To evaluate the effectiveness of the proposed model in classifying maize diseases, the model weights were first initialized by pretraining them on the ImageNet-1K dataset. Subsequently, training was conducted on the maize disease dataset, comparing the enhanced ConvNeXt model against ResNet34, ResNeXt50, MobileNetV2, DenseNet121, Vision Transformer, and Swin Transformer models. Comparative analysis of the experimental results was performed to assess the performance of the ConvNeXt model. The main steps of this experiment include data preprocessing, feature extraction, model training, and model evaluation.

3.1. Dataset and Augmentation

A publicly available maize disease dataset was utilized, and detailed information is presented in Table 2. There are eight different types of maize disease shown in the dataset, including dwarf leaf, health, gray, severe gray, rust, severe rust, leaf spot, and severe leaf spot, with a total of 3534 images.

The dataset was enriched using five data augmentation techniques, including resizing, hue, cropping, rotation, and edge padding, resulting in 17,670 images. Figure 7 demonstrates the effect of data augmentation. After data preprocessing, the dataset was partitioned into training, validation, and testing sets with a ratio of 6:2:2. Additionally, the image size was adjusted to 224 × 224 to accommodate the structure of the model.

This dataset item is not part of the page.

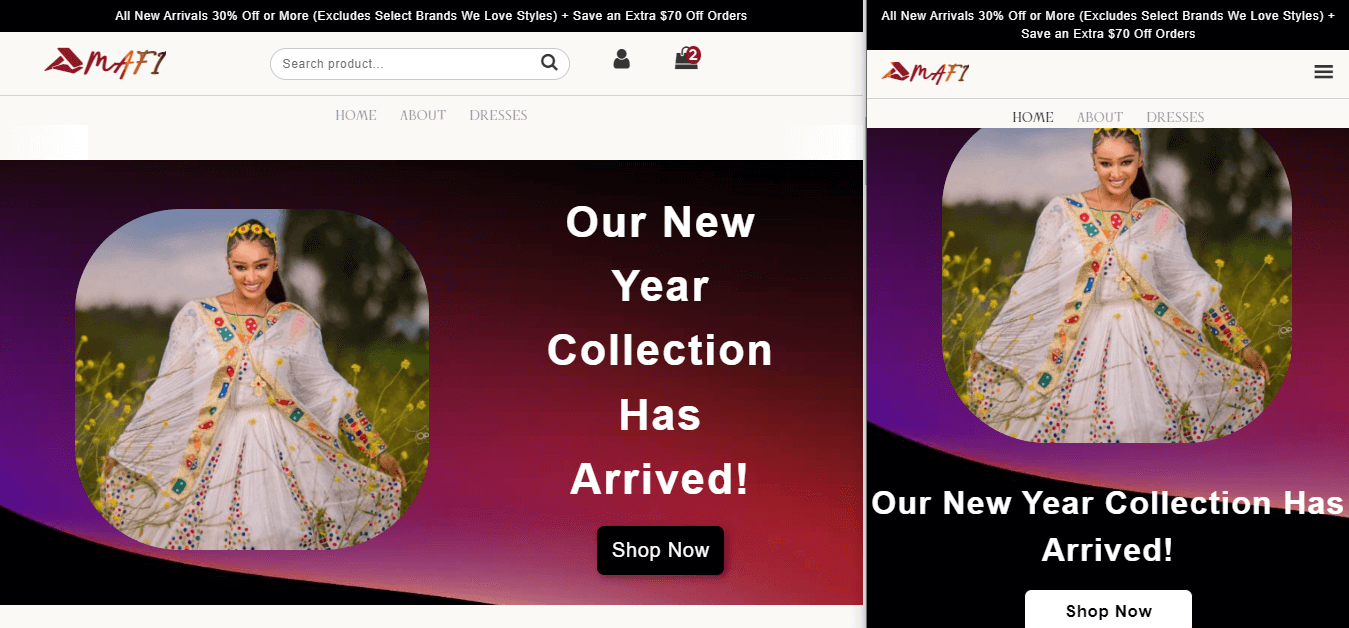The image size is (1349, 628).
Task: Open the user account profile icon
Action: [621, 59]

3.2. Experimental Environment

The experimental configuration used the PyTorch deep learning framework and was run on an Ubuntu computer. The experiments were carried out using an NVIDIA RTX3090 GPU. To ensure the validity of the experimental outcomes, each model was configured with identical hyperparameters, including a fixed number of epochs (200) and a batch size of 64.

3.3. Feature Extraction

Firstly, the ConvNeXt model extracted image features through a series of convolutional layers. These convolutional layers used different kernels to capture various features in the input image, including edges, textures, and higher-level semantic information. In this way, the model gradually built an abstract representation of the image. Next, during the stacking process of feature maps, the model progressively extracted and combined these features, making the feature maps more abstract and advanced. This meant that the model started focusing on more abstract image features, not just simple edges and textures. Then, through a downsampling module, the model reduced the spatial size of the feature maps while still retaining important feature information. This reduction in spatial dimensions contributed to reduced computational complexity, making the model more suitable for handling input images of varying sizes. Finally, the ConvNeXt model utilized the SimAM attention mechanism to enhance its focus on key information in images of corn diseases.

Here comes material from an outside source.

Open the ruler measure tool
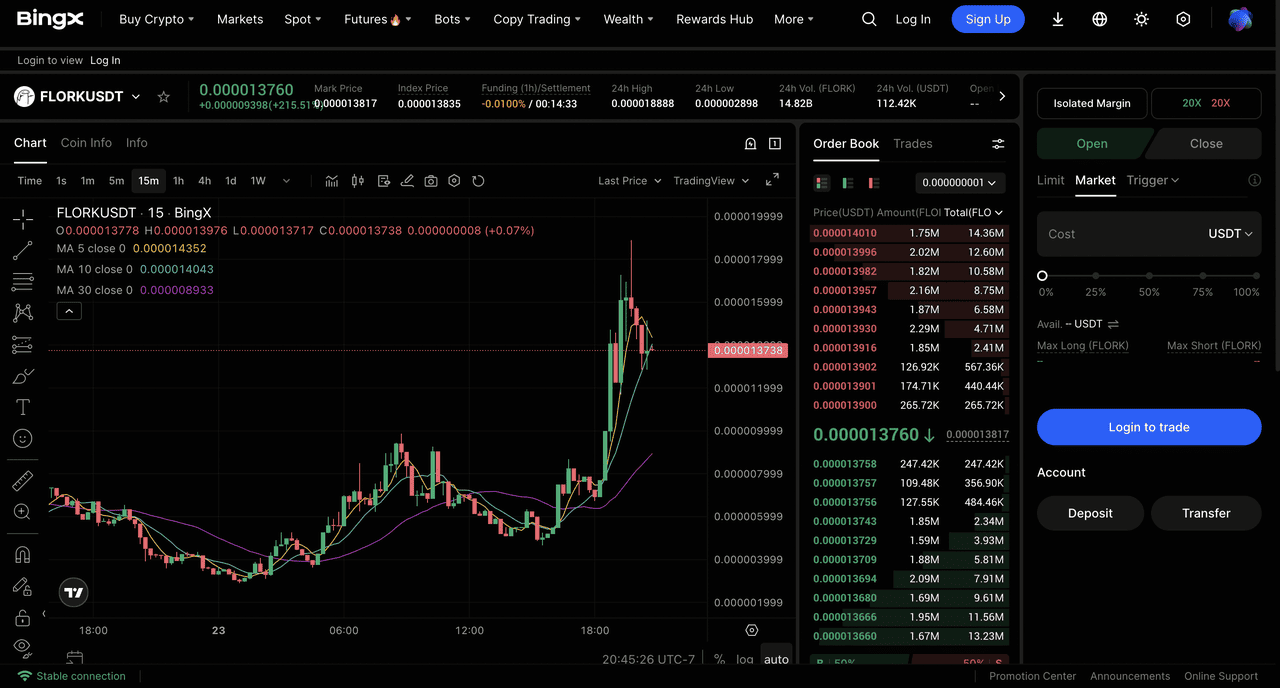Image resolution: width=1280 pixels, height=688 pixels. pyautogui.click(x=22, y=481)
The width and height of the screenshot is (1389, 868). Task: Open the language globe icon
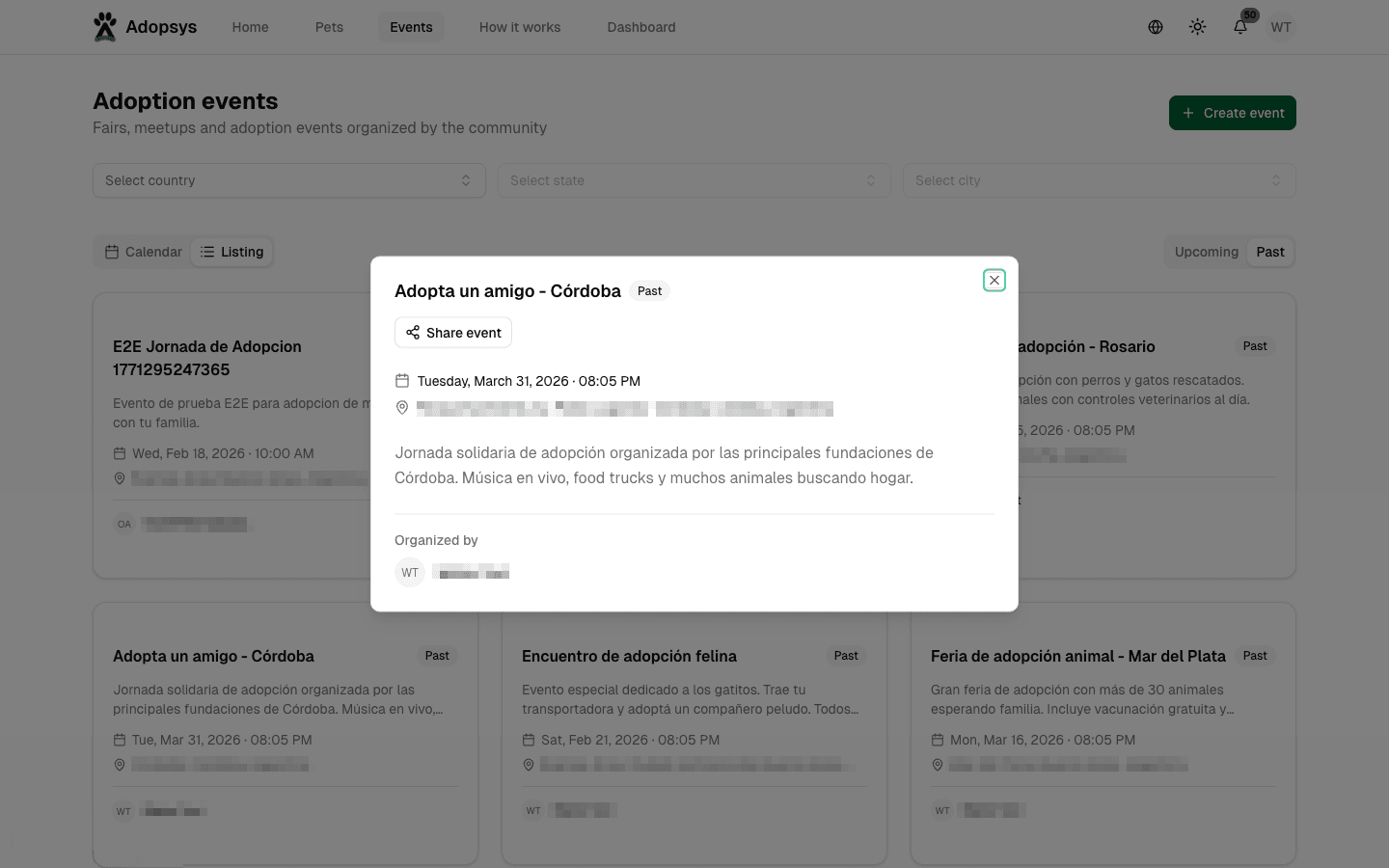[1155, 27]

ConvNeXt extracted features through a series of convolutional layers, incorporating attention mechanisms like the SimAM attention module to enhance feature extraction. The network gradually processed the input image, captured features at different scales, and aggregated them to form high-level feature representations. These representations were then used to make predictions in various image classification tasks. This architecture allowed ConvNeXt to efficiently learn and represent complex patterns in images, making it suitable for tasks like maize disease classification.

3.4. Model Training

After extracting features from maize disease images, the ConvNeXt model underwent training. In order to evaluate the performance and generalization capability of the models, a comparative analysis was conducted on the validation accuracies of different models. Figure 8 depicts the trend of validation accuracy of the model as the number of training epochs changes. According to the figure, the proposed model achieved an accuracy of 95.7%, followed by ConvNeXt with an accuracy of 95.0%, while MobileNetV2 exhibited the lowest accuracy, at only 82.5%. It is evident from the figure that the proposed model achieved a high validation accuracy, indicating its strong performance.

3.5. Model Evaluation

By training the models to obtain optimal weights for each model, this study proceeded to conduct testing and analysis on the designated test set. In the context of this investigation on maize disease classification, common model evaluation metrics comprise accuracy, recall, precision, and F1 score. Additionally, the utilization of a confusion matrix allows for further analysis of the model’s classification performance and misclassifications. The four elements in the confusion matrix are defined as follows in the context of the study: True Positive (TP), False Positive (FP), False Negative (FN), and True Negative (TN).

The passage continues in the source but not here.